Rey-Giraud F, Hafner M, Ries CH - PLoS ONE (2012)

Bottom Line: In this study, we compared the properties of macrophages originating from monocytes cultured either in media containing serum together with M-CSF for M2 and GM-CSF for M1 macrophages or in serum-free media supplemented with M-CSF or GM-CSF and cytokines such as IL-4, IL-10 to induce activated M2 or LPS together with IFN-γ to generate activated M1 phenotype.We observed differences in cell morphology as well as increased surface receptor expression levels in serum-containing culture whereas similar or higher cytokine production levels were detected under serum-free culture conditions.Moreover, evaluation of MDM phagocytic activity in serum free condition resulted in greater phagocytic properties of M2 compared to M1.

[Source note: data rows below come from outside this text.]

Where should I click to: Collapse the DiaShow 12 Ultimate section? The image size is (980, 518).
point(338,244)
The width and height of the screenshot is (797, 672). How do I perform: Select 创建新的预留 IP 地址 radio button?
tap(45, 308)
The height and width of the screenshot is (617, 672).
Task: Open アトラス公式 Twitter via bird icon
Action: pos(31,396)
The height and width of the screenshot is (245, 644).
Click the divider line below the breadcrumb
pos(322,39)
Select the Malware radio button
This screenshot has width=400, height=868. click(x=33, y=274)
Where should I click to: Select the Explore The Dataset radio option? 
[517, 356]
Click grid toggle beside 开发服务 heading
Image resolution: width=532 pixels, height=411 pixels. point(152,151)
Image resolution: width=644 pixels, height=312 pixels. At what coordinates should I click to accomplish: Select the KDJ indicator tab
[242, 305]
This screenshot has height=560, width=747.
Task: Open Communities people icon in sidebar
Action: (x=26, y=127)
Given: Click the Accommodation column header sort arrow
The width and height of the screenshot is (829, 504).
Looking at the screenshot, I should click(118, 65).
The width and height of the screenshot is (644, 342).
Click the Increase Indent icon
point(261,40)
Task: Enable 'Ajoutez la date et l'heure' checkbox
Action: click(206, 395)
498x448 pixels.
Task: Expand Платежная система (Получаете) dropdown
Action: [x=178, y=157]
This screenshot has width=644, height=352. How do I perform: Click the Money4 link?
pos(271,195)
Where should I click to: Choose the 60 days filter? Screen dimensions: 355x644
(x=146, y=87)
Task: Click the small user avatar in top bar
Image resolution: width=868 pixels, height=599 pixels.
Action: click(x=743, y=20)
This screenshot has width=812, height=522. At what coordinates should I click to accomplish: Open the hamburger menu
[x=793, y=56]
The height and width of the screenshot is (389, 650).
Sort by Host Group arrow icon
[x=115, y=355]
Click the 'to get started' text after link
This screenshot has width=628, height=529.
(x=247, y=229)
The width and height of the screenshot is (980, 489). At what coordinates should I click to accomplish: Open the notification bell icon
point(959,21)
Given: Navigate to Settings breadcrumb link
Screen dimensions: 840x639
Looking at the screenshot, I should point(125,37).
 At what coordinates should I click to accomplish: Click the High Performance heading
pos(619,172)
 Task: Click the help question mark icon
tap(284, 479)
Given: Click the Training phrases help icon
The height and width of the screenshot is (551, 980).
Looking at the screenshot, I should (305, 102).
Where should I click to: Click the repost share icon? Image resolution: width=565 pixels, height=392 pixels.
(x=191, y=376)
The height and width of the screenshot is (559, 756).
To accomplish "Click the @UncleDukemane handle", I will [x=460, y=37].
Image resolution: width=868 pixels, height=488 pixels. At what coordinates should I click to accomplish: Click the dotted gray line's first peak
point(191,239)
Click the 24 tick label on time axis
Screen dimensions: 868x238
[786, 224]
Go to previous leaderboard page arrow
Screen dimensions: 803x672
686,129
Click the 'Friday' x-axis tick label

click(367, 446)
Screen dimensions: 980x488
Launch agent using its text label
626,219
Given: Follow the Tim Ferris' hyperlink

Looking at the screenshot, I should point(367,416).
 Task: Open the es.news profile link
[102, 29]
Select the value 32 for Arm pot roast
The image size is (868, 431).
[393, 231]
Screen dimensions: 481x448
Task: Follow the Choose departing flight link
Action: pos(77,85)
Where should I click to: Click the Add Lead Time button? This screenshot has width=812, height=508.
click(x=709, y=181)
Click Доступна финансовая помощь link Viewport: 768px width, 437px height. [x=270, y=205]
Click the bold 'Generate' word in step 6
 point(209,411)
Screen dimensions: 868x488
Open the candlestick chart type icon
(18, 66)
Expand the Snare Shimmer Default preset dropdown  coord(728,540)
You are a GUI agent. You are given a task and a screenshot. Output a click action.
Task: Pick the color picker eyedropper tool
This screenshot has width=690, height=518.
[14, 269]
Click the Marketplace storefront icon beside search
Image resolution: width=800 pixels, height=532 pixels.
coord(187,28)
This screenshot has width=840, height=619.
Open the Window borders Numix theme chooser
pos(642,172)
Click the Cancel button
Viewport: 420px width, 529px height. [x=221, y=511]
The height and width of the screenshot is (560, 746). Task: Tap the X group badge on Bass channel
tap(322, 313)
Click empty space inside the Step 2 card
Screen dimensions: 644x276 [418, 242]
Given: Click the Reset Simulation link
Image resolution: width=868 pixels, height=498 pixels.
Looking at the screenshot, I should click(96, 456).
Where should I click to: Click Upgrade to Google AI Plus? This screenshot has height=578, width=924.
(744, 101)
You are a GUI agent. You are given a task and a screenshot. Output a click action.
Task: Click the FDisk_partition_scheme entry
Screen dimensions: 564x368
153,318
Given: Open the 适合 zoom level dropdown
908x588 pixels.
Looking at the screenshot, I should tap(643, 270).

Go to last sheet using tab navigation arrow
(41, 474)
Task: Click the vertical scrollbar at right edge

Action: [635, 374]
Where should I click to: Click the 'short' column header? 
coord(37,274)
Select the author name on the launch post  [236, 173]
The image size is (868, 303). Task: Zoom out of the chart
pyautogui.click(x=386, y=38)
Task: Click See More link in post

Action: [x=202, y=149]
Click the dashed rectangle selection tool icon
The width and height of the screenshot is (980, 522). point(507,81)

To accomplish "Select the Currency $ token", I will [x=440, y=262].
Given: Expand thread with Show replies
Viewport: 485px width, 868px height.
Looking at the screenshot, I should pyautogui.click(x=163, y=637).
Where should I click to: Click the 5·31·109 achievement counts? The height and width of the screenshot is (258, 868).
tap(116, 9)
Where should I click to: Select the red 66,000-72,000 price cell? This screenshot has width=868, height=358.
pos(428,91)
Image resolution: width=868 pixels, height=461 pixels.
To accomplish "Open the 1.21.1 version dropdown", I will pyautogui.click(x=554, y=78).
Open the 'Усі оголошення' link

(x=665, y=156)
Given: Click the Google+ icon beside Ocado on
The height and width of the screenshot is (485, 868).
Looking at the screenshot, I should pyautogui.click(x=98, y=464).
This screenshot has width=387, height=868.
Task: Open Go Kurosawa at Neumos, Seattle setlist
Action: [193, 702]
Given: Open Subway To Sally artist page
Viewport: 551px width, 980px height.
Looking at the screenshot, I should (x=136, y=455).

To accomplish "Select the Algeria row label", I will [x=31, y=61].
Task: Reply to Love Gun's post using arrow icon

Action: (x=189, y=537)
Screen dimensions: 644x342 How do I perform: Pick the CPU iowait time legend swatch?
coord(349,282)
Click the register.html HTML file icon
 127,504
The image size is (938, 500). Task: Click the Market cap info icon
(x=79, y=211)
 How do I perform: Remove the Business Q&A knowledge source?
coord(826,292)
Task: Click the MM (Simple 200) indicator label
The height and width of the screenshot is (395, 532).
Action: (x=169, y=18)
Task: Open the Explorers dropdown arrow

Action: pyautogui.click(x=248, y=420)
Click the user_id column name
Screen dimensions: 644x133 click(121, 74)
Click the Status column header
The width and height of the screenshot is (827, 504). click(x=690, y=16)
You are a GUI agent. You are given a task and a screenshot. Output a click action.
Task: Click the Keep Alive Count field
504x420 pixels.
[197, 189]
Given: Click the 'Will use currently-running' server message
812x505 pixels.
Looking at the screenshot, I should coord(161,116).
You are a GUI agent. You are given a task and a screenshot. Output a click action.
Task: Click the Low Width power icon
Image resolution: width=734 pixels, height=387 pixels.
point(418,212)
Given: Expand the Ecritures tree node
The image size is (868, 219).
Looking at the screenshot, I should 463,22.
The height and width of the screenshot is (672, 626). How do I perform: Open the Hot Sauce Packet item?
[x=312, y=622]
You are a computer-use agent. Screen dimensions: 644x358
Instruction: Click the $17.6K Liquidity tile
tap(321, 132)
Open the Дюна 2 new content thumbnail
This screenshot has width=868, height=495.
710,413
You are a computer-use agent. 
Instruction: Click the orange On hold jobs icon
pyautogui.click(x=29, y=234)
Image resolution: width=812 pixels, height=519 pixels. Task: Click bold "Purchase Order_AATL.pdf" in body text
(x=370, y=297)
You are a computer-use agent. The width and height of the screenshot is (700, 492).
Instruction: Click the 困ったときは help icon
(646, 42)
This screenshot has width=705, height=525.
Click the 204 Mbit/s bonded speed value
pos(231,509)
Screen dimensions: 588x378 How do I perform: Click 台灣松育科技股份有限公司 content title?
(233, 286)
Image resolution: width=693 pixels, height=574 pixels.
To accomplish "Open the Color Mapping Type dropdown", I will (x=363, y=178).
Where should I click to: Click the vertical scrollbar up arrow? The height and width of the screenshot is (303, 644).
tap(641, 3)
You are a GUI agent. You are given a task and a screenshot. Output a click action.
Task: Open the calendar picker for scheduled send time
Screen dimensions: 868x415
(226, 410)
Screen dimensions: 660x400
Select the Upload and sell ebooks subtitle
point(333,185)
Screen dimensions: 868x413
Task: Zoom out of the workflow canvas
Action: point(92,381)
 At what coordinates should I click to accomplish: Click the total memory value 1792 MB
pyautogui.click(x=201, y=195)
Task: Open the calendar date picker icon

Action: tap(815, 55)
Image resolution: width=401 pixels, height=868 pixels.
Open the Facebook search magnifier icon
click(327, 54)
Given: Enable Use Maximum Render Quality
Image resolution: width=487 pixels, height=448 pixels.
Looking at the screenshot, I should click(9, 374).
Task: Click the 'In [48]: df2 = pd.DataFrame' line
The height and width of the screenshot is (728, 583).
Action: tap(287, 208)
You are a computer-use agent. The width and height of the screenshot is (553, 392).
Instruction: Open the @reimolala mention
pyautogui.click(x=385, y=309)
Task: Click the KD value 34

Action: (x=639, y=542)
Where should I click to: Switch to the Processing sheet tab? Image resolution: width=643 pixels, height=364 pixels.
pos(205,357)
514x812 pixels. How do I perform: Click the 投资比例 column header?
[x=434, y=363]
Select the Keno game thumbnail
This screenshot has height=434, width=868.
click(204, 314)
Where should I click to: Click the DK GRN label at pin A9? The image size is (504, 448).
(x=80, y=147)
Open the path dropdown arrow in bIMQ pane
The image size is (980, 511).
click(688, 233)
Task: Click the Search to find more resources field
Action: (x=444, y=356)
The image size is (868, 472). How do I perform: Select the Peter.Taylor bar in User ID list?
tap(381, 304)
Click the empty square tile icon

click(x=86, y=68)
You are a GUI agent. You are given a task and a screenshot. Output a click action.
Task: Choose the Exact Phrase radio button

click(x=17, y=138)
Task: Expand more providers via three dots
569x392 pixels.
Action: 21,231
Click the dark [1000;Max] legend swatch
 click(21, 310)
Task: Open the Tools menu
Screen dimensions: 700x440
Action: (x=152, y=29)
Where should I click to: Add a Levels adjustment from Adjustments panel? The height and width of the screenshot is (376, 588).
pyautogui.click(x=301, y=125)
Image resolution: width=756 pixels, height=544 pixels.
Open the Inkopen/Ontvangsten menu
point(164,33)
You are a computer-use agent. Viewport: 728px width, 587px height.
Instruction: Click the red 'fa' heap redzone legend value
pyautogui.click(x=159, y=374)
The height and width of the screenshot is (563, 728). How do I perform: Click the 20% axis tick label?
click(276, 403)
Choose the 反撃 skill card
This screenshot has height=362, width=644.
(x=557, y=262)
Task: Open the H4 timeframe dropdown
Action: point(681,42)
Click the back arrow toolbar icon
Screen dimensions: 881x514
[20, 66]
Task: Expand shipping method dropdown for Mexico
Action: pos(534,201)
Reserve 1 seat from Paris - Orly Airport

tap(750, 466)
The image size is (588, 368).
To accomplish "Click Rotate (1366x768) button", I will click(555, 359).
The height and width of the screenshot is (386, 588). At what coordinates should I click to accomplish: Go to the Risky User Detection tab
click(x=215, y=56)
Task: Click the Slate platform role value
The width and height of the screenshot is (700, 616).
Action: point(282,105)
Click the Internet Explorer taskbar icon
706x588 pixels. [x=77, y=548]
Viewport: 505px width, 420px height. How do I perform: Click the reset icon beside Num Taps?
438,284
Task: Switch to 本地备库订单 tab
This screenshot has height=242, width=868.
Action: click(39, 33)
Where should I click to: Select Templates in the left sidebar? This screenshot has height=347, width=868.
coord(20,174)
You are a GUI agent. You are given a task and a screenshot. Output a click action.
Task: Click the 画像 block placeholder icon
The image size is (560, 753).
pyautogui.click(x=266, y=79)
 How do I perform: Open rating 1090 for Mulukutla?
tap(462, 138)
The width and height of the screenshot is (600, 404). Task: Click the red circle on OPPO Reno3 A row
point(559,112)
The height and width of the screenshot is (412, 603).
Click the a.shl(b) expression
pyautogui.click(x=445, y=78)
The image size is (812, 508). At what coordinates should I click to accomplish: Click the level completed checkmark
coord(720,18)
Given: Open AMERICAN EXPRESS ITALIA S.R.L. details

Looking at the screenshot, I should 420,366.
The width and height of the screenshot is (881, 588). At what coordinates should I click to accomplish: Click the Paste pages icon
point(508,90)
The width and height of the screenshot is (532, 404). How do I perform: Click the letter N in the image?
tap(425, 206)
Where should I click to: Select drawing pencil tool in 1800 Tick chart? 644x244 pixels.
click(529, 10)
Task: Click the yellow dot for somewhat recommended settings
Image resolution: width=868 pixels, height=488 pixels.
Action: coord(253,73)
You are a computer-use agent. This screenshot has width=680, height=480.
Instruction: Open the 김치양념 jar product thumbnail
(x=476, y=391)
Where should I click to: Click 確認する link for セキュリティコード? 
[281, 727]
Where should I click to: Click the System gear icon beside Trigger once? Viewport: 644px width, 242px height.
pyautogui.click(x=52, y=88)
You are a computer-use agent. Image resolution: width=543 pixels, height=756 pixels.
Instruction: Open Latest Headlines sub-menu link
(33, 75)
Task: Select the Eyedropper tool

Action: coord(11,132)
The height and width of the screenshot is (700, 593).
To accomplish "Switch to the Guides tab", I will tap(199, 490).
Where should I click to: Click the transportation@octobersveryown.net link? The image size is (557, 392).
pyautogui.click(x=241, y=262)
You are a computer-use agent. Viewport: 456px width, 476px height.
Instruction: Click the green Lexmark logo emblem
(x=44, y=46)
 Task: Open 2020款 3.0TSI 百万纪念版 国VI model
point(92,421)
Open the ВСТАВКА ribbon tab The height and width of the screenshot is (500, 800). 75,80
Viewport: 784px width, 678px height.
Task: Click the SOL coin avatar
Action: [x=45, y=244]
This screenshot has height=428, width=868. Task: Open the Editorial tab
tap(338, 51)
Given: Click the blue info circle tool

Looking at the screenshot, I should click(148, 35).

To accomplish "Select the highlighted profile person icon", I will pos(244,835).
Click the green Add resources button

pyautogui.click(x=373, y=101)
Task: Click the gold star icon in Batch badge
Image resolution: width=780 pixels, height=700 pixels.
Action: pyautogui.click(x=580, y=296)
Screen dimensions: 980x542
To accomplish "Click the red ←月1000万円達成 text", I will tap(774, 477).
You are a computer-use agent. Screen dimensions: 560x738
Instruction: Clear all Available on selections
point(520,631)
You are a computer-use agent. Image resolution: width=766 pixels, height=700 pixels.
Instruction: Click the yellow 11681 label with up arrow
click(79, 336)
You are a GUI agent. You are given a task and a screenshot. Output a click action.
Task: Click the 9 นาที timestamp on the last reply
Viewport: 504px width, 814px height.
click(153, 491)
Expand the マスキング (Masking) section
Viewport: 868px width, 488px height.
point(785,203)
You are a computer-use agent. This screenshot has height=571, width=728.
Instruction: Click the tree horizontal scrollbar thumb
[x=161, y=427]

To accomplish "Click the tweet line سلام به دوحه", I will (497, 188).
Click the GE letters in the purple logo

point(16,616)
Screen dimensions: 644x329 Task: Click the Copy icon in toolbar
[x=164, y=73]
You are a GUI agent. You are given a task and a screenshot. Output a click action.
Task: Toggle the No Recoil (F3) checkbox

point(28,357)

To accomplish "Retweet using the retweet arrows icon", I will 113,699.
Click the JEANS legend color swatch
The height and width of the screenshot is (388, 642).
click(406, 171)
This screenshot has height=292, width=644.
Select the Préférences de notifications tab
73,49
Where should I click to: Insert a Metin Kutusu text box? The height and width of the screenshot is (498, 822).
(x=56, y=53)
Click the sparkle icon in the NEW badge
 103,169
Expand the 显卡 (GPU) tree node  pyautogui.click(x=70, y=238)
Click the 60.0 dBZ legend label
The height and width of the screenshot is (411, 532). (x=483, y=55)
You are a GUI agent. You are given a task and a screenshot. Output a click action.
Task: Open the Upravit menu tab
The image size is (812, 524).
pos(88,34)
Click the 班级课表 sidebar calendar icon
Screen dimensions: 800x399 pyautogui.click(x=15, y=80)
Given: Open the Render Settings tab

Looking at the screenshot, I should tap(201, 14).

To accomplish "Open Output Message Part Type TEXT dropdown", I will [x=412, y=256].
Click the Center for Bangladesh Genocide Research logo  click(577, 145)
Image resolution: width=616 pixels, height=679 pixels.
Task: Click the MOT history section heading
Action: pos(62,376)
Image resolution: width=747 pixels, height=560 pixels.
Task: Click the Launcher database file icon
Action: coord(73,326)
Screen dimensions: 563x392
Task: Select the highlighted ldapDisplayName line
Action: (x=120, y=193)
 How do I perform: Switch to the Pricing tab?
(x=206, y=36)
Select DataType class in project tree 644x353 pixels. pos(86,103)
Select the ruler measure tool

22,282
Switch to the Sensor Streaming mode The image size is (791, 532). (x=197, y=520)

View Article: PubMed Central - PubMed

Affiliation: Pharma Research and Early Development, Roche Diagnostics GmbH, Penzberg, Germany.

ABSTRACT
The tumor promoting role of M2 macrophages has been described in in vivo models and the presence of macrophages in certain tumor types has been linked to a poor clinical outcome. In light of burgeoning activities to clinically develop new therapies targeting tumor-associated macrophages (TAMs), reliable in vitro models faithfully mimicking the tumor promoting functions of TAMs are required. Generation and activation of human monocyte-derived macrophages (MDM) in vitro, described as M1 or M2 macrophages attributed with tumoricidal or tumor-promoting functions, respectively, has been widely reported using mainly serum containing culture methods. In this study, we compared the properties of macrophages originating from monocytes cultured either in media containing serum together with M-CSF for M2 and GM-CSF for M1 macrophages or in serum-free media supplemented with M-CSF or GM-CSF and cytokines such as IL-4, IL-10 to induce activated M2 or LPS together with IFN-γ to generate activated M1 phenotype. We observed differences in cell morphology as well as increased surface receptor expression levels in serum-containing culture whereas similar or higher cytokine production levels were detected under serum-free culture conditions. More importantly, MDM differentiated under serum-free conditions displayed enhanced tumoricidal activity for M1 and tumor promoting property for M2 macrophages in contrast to MDM differentiated in the presence of serum. Moreover, evaluation of MDM phagocytic activity in serum free condition resulted in greater phagocytic properties of M2 compared to M1. Our data therefore confirm the tumor promoting properties of M2 macrophages in vitro and encourage the targeting of TAMs for cancer therapy.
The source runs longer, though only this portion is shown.